Refactoring the Worker

In the first post the entire F# worker was in one file Worker.js at the project root:

// 1. Module and import declarations
module Worker
open Fable.Core
open Fable.Import.Browser
open Fable.Import.JS

// 2. JS interop statements
[<Emit("addEventListener('fetch', $0)")>]
let addEventListener (e:FetchEvent->Promise<Response>) : unit = jsNative

[<Emit("new Response($0, {status: $1})")>]
let newResponse (a:string) (b:string) : Response = jsNative

// 3. The worker code
// Define a request handler which creates an an appropreate Response 
// and returns a Promise<Response>
let private handleRequest (req:Request) =
    promise {
        let txt = sprintf "Hello from the F# World at: %A" System.DateTime.Now
        return newResponse txt "200"}

// Register a listner for the ServiceWorker 'fetch' event. That listner
// will extract the request and dispath it to the request handler.
addEventListener (fun (e:FetchEvent) ->
    e.respondWith (U2.Case1 (handleRequest e.request)))

That is a bit messy. Lets split the worker into several files:

src/Worker.fs- the routing logic and entry point
src/Stats.fs and src/Contacts.fs - Files for specific handlers or sub-apps. For example Contacts.fs manages a Contact API.
src/WorkerInterop.fs- interop / utility functions

Worker.fs

Like before this adds a listener for fetch events and then dispatches the request The key line is: App.routeRequest (verb req) (path req) req

This calls routeRequest with three parameters, the HTTP verb, the path and the request itself.

module Worker
open Fable.Core
open Fable.Import.Browser
open WorkersInterop
open System

// Request router written as a match statement on the 
// HTTP Verb and the route. It handles multi-part routes,
// route variables, and subroutes. 
let rec private routeRequest verb path req =
  match (verb, path) with
  | GET, [] ->                  textResponse "Home sweet home!"
  | GET, ["hello"] ->           textResponse (sprintf "Hello world from F# at: %A" DateTime.Now)
  | GET, ["bye"] ->             textResponse "Goodbye cruel world."
  | GET, ["hello"; "bye"] ->    textResponse "I say hello and the goodbye."
  | GET, ["hello"; "bye"; i] -> textResponse (sprintf "Hello-bye id: %s" i)
  | GET, ["stats"] ->           Stats.stats req
  | _, "contacts"::subPath ->   Contacts.routeRequest verb subPath req
  // Other routes
  | _,_ ->                      noHandler req
and private noHandler req =
  newResponse (sprintf "No handler for: %s on: %s" req.method req.url ) "404" |> wrap

// Dispatch to the web App wich will generate a
// Response and return it as a Promise<Response>
let private handleRequest (req:CFWRequest) =
    routeRequest (verb req) (path req) req

// Register a listner for the ServiceWorker 'fetch' event
addEventListener (fun (e:FetchEvent) ->
  e.respondWith (U2.Case1 (handleRequest (e.request :?> CFWRequest))))

A few comments on routing

The router is implemented as a pattern match statement on the HTTP verb and the path.

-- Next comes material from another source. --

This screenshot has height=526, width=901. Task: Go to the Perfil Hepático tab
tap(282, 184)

This approach is lifted from the ReasonML router "pattern match your way to glory". One thing that stands out is how simple and approachable this code is. Given a HTTP verb and a path represented as a collection of strings we pattern match. But despite this simplicity is is quite powerful.

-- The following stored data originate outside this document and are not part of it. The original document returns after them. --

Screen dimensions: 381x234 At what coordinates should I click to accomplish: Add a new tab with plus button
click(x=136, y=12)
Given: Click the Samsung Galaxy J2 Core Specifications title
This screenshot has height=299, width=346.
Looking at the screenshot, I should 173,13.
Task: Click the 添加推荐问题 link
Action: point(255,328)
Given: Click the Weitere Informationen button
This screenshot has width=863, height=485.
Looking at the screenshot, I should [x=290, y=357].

Paths can be any length- and any segment of it may be "wild carded" using _.

Path parameters- Pattern matching makes it easy to extract one or more path parameters. For example:

| GET, ["hello"; "bye"; i] -> helloByeId req i

extracts the last element of the path as an id passing it as a parameter to helloByeId. It would be just easy to extract an internal path element or several elements.

Sub-apps are trivial- Creating and routing to stand-along sub-applications is trivial. For example:

| _, "contacts"::subPath -> Contacts.routeRequest verb subPath req

uses pattern matching on a list to determine the sub-app Contacts should be routed to. Contacts implements the same routeRequest signature and is invoked with the tail of the path. By using something like "contacts"::"address"::subPath you could match deeper than the first sub-path.

Each handler returns a promise- So why does each handler not return a Response and let the Worker put it in a promise just before returning to the event? The reason for this is that the body member of request is a promise. This can only be extracted from in a promise via let! but the return from this will be a promise. So any handler that needs access to the body will be returning a promise, so to keep it consistent they all do.

Why not use combinators for routing?- Suave.io and Giraffe.io, two recent functional first web frameworks both use combinators and functional composition to build routers. Here is a router from the Giraffe documentation:

choose [
    GET >>=
        choose [
            route "/"     >>= setBodyAsString "Index"
            route "/ping" >>= setBodyAsString "pong"
        ]
    POST >>=
        choose [
            route "/submit" >>= setBodyAsString "Submitted!"
            route "/upload" >>= setBodyAsString "Uploaded!"
        ]
]

In its shape this looks a bit similar the match statement, sort of like a set of nested match statements with choose taking the place of match ... with. But the implementation is completely different. GET, route and setBodyAsString are HttpHandler functions which take a HTTPContext parameter (wrapping the request and response) and return a HttpContext option. These functions are composed into chains of one or more handlers using >>=. As long as the return value remains Some context the combinator >>= applies the next function in the composition chain. As soon as None is returned the remaining functions in the chain are skipped and None is returned.

choose is a combinator that takes a list of handler chains and returns either the result of the first chain that evaluates to Some context or None if there is no such chain.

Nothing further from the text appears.